→ **阅读材料**:
梅文子墨方言/文
“那天接到我爸的电话,说是让我来北京陪他参加中央电视台‘三农人物’颁奖典礼,我心里好感动。这感动,倒不是因为爸爸给了我来北京的机会,而是想到他无论什么好事、机会都愿意与人分享。从西安来北京的火车上,我忽然非常想念爸爸,因为我们见面的机会太少了!”回味自己跟父亲巨晓林难得一见的记忆,巨江红的脸上荡漾起一种欣然的满足。
爱读书差点成为“张艺谋”
年届五十的巨晓林,祖辈居住在陕西省岐山县祝家庄镇杜城村。由于父亲是一个很爱读书的人,所以巨晓林继承了父亲的优良传统,读书读到了高中毕业。相比村里的老老少少,巨晓林就是一个“文化人”。
在去中铁电气化局集团一公司工作之前,巨晓林是一个农村电影放映员。每天骑着自行车、驮着放映机和胶片,奔波在乡间的小路上。不止一次,巨晓林都跟儿女开玩笑地说,如果当时他能考上大学,说不定现在的他就是另外一个“张艺谋”。说笑归说笑,少年时代的巨晓林为了能够走出穷山村,一直没有放弃过努力。
最初,巨晓林梦想当一名军人。虽未如愿,但命运之神总是会眷顾积极努力追求上进的人。1987年,中铁电气化局集团一公司在宝鸡市招工。巨晓林如愿以偿地走出了大山,成为一名铁道工人。

→ **任务要求**:
请按原文写法列出阅读材料中出现的所有地名，连写在一起的完整地址算作一项。

→ **提取条目**:
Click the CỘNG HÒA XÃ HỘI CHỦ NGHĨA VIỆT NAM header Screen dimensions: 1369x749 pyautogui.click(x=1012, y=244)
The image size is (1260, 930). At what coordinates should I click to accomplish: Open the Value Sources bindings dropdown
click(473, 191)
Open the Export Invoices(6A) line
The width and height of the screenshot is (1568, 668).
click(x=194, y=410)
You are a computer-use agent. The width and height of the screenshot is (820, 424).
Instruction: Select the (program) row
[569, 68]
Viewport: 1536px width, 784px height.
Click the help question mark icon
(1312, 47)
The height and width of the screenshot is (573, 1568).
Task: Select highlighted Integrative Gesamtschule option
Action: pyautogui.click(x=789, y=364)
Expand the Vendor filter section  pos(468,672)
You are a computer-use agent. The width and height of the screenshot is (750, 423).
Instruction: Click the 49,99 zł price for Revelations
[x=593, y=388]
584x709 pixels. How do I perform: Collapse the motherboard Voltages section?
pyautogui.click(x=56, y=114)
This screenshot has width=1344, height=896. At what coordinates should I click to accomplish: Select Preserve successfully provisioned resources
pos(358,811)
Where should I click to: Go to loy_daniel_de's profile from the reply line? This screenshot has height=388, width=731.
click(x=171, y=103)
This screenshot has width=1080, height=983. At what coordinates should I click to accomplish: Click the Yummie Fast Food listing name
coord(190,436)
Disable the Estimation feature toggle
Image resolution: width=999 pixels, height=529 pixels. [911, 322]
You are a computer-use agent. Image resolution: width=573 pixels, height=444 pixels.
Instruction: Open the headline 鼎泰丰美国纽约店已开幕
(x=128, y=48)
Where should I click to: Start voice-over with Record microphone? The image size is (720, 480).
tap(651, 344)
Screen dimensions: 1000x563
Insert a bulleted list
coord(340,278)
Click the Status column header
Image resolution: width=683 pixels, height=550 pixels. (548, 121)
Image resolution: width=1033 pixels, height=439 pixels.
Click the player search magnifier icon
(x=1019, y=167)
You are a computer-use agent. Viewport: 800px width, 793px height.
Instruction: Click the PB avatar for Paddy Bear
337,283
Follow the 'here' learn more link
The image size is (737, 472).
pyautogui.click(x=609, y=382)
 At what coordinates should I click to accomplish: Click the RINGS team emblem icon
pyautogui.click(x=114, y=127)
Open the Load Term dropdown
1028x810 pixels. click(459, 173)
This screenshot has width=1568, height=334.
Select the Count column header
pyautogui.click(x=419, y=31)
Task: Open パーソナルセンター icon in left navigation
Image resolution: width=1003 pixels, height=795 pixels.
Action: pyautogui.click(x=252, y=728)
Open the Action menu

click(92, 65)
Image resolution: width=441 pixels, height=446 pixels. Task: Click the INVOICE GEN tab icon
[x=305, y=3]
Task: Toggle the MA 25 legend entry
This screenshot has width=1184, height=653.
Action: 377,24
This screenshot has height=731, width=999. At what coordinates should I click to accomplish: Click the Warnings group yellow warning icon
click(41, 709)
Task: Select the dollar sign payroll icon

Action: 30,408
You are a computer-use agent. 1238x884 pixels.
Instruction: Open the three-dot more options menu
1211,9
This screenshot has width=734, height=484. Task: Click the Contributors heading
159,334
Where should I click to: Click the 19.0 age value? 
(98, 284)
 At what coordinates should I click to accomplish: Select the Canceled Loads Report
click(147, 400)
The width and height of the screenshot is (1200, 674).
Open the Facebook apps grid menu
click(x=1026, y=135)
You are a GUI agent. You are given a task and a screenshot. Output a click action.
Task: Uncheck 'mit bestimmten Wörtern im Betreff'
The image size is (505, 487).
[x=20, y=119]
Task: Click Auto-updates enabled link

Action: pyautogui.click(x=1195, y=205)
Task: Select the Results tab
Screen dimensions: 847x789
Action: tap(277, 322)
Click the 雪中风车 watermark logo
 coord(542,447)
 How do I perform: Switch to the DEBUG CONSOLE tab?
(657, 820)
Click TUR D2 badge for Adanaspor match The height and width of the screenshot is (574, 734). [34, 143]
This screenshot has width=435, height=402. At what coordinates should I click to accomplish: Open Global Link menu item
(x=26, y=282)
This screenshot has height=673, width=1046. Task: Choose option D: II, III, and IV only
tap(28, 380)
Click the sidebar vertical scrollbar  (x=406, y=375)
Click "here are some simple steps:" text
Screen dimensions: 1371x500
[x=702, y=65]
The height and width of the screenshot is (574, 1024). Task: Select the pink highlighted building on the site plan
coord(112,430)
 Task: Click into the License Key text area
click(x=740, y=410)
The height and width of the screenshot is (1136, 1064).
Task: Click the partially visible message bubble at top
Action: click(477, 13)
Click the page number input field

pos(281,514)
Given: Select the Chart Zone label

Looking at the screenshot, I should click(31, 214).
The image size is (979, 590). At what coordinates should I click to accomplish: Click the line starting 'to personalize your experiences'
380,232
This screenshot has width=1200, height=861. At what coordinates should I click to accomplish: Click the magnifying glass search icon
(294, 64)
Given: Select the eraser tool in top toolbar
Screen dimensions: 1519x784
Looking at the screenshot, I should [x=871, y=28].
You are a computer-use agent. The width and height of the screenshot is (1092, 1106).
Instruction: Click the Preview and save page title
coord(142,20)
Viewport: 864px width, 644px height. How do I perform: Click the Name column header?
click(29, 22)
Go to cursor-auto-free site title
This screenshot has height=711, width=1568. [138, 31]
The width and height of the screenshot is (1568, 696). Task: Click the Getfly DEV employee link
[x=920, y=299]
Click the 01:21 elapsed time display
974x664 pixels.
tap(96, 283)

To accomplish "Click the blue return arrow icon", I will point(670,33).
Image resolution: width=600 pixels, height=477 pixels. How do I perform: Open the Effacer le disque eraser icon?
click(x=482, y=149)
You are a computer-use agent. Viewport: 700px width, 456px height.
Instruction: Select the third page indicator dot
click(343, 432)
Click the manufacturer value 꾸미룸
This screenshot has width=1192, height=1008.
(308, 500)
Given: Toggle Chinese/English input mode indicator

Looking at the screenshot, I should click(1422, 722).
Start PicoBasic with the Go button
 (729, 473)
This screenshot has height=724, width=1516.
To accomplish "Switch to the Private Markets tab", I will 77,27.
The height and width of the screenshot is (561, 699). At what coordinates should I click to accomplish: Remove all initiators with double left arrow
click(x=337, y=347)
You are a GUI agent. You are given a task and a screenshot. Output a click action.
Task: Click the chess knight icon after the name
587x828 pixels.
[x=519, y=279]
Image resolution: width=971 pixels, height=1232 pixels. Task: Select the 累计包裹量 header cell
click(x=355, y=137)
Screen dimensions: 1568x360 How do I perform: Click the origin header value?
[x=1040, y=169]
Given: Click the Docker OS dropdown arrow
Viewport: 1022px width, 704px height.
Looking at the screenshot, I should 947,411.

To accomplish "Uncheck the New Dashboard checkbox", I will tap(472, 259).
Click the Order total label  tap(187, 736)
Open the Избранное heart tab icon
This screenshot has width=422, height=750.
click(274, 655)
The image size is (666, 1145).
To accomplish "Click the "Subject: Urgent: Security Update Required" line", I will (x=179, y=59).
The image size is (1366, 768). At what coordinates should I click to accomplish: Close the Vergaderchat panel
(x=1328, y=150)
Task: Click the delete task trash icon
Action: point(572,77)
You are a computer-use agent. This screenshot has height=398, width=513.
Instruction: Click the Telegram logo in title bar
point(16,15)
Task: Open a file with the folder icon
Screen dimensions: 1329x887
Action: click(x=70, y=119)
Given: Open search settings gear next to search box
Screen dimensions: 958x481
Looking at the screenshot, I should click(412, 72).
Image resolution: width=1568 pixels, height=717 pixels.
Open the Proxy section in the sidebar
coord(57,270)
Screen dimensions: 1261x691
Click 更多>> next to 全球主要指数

→ **本题答案**:
北京、西安、陕西省岐山县祝家庄镇杜城村、宝鸡市